Por outro lado, como compreender Noémia, mesmo do ponto de vista religioso? O estado sentimental duma adolescente incomoda-a até às lágrimas; os lares de pai ou mãe inválidos, sem subsídio da lei, sem crime para ninguém, endurecem-na como cimentação. Quer dizer: há sensibilidades que só se derramam por compartimentos, como a água pelos tabuleiros de rega. A inclinação torna-se necessária.

Anoto, desorientado, uma série de futilidades elucidativas.

Marta, por medo dos ratos, dorme com Noémia.

– Medo,?! – intervenho – Que ideia!.

– Não é medo, é impressão... Bole-me com o nervoso. Na primeira noite, um rato enorme não me andava a lamber a chávena?

Celebrámos todos três a pilhéria deste «rato enorme».

Noémia admoesta-me:

– Tu namoras a Laide. Vi-a ontem: é um amor de criança.

O meu pensamento riscou orgulhosamente:

«É um amor de mulher... »

– Para um leviano como tu!

Entupi. «Leviano?! Serei eu assim leviano como dizes?»

Estes pequenos episódios desenrolavam-se de dia para dia, de momento para momento, num crescendo de imprevisto que chegava a tolher-me os movimentos defensivos mais legítimos. Quantas vezes ficara eu amesquinhado e de rosto receoso, contraído!

Marta, durante o chá, servindo-se uma vez desses pequenos bolos de espuma de ovo chamados familiarmente «suspiros», mal levou um à boca, atirou com ingénua malícia:

– Suspiro pela Julinha!

Levando outro:

– Suspiro pela Celeste!

Ao terceiro, inclinando-se para Noémia com meiguice extrema que lhe pôs nos olhos um brilho liquescente extraordinário, murmurou:

– Suspiro pela Senhora D. Noémia, – ao cubo!

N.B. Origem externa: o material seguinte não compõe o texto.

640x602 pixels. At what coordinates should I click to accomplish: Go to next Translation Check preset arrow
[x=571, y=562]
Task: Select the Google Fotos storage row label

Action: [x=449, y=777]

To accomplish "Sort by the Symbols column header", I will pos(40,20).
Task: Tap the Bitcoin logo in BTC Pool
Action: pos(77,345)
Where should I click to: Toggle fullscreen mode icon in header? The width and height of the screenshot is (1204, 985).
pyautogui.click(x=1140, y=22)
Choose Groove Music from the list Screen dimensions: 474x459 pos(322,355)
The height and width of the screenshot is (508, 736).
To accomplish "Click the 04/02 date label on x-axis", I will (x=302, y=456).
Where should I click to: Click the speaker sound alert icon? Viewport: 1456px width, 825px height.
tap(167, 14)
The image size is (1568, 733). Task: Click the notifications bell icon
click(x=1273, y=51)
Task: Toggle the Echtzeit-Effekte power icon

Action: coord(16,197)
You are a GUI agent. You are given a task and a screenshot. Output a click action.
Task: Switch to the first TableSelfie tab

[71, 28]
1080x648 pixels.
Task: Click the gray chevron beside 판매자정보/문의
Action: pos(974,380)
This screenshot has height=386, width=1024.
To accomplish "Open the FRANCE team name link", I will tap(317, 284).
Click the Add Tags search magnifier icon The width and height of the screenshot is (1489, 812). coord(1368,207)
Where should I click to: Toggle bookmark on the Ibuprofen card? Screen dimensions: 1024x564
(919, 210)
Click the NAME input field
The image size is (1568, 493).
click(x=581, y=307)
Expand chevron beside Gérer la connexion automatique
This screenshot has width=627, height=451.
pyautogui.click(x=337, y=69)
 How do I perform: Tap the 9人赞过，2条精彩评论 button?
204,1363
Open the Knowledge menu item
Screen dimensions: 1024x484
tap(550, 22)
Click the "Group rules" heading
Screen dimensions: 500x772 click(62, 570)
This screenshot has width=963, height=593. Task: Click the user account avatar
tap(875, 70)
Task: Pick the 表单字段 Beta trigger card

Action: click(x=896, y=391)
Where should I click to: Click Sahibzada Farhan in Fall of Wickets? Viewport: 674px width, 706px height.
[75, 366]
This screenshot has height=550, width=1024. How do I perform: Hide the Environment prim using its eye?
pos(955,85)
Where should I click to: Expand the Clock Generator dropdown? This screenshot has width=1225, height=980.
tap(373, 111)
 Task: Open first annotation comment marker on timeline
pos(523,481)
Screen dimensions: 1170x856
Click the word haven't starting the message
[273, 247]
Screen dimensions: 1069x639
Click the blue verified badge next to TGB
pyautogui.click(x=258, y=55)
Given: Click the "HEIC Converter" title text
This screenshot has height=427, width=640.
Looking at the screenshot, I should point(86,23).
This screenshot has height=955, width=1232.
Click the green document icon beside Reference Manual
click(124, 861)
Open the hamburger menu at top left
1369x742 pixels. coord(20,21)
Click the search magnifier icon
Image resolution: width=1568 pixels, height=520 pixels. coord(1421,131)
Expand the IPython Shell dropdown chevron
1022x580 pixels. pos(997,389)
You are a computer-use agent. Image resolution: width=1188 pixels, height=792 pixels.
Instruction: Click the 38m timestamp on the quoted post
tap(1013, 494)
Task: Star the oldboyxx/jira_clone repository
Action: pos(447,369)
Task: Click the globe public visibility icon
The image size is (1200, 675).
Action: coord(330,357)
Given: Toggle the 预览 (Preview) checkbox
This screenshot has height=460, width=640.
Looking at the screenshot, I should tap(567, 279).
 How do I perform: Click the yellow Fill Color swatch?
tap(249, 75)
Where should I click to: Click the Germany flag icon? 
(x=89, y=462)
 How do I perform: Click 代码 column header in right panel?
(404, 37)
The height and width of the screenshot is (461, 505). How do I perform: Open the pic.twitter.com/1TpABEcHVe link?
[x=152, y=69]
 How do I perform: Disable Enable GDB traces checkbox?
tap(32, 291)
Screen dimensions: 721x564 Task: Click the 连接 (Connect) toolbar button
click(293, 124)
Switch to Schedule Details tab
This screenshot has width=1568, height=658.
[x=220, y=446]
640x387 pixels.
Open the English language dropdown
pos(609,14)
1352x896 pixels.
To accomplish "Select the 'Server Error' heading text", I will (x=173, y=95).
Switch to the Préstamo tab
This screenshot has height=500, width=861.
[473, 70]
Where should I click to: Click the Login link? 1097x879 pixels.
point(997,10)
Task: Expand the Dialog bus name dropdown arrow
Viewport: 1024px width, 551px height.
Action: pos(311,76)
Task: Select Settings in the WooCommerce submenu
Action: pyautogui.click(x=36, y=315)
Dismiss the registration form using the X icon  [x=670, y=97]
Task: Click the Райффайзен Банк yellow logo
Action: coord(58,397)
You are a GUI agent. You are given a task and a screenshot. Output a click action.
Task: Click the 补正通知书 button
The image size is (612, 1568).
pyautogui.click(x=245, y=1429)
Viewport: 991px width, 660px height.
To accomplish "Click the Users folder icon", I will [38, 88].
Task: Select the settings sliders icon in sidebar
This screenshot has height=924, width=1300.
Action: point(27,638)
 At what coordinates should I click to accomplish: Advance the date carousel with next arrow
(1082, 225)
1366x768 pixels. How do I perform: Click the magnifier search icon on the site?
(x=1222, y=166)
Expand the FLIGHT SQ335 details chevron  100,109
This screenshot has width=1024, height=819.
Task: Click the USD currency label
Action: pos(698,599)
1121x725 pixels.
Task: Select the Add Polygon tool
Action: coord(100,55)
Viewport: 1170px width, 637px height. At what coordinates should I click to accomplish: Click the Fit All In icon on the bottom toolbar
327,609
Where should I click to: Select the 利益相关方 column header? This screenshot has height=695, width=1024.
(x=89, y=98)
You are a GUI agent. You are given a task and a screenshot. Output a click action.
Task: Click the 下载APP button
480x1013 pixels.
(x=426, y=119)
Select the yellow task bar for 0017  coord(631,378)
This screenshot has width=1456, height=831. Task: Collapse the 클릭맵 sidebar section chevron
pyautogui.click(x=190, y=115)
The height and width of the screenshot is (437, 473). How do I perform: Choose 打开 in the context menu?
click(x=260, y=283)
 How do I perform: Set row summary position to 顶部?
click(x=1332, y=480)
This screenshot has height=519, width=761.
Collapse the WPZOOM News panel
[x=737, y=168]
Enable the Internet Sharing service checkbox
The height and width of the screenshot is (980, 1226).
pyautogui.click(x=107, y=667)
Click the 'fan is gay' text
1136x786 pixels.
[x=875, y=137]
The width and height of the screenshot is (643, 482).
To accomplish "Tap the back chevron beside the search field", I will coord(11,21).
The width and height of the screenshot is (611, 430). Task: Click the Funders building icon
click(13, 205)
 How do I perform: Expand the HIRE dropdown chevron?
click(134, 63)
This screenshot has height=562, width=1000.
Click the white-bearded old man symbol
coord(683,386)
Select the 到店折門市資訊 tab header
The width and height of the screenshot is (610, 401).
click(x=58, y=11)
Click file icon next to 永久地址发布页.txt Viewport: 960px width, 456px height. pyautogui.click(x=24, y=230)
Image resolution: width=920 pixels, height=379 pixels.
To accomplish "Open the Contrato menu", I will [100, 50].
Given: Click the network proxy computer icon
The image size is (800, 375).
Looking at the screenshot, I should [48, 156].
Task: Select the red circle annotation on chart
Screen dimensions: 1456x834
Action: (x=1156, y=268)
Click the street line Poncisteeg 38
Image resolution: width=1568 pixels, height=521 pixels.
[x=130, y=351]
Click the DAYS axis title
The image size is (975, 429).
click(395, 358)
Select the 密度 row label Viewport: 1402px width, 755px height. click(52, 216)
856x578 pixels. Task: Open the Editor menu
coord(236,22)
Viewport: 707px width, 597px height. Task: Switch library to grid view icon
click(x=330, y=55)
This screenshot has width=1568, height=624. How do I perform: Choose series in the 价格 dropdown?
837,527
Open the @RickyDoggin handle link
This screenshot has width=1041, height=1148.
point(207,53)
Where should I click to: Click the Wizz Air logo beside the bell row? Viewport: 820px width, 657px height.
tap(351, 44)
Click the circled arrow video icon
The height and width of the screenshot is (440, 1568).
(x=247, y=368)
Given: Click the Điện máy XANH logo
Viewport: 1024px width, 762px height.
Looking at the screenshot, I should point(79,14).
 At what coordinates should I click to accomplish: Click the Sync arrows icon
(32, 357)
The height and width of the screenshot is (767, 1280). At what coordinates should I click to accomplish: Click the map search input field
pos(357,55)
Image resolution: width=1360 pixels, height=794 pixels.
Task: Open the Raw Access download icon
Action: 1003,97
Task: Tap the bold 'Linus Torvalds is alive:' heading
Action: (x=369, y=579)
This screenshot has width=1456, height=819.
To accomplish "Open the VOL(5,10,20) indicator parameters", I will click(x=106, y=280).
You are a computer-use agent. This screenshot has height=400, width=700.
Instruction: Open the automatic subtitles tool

Noémia escrevia em revistas femininas, eu presumia-o, tendo a seu cargo, numa delas, o «consultório sentimental». Certa vez, sem que seja meu hábito espreitar, surpreendi-a no corredor a ler um manuscrito a suas pupilas:

«– Aquela rapariga da Figueira, conforme noticiaram os jornais, foi uma vítima da sedução dos homens. É santa e mártir: porque diante da desonra preferiu morrer.»

Noémia tremia, horrorizada. Tornava a viver a tragédia, transmitiu-a a suas amigas. Percebia-se, lá donde emergiam as suas palavras, uma intenção muito firme e decidida.

Segura de que nenhum homem assistia à sua representação, infinitamente triste, acentuou:

«– Alerta, meninas católicas, não se deixem iludir pelo capuchinho vermelho de namoros aparentemente inocentes. Reparem que monstruosidades tamanhas são capazes de cometer os homens! Um noivo atrai a sua própria noiva a uma cilada vil. A infeliz cessa de lutar, quando tem caído extenuada. Pois nesse momento cobarde, (ó céus, que não desabastes sobre a terra negra!) o tirano conspurca-a, arrasta-a canibalescamente para o automóvel e proporciona-a como repasto aos seus amigos!»

O nervosismo de Júlia era excitante. Celeste compunha com o lencinho o borbulhar dos olhos. Desde aí, todas me olhariam com desconfiança, com desprezo, com náusea... Mas eu andava nessa hora com uma fleuma verdadeiramente britânica, pensei: «As minhas mulheres sublevam-se!»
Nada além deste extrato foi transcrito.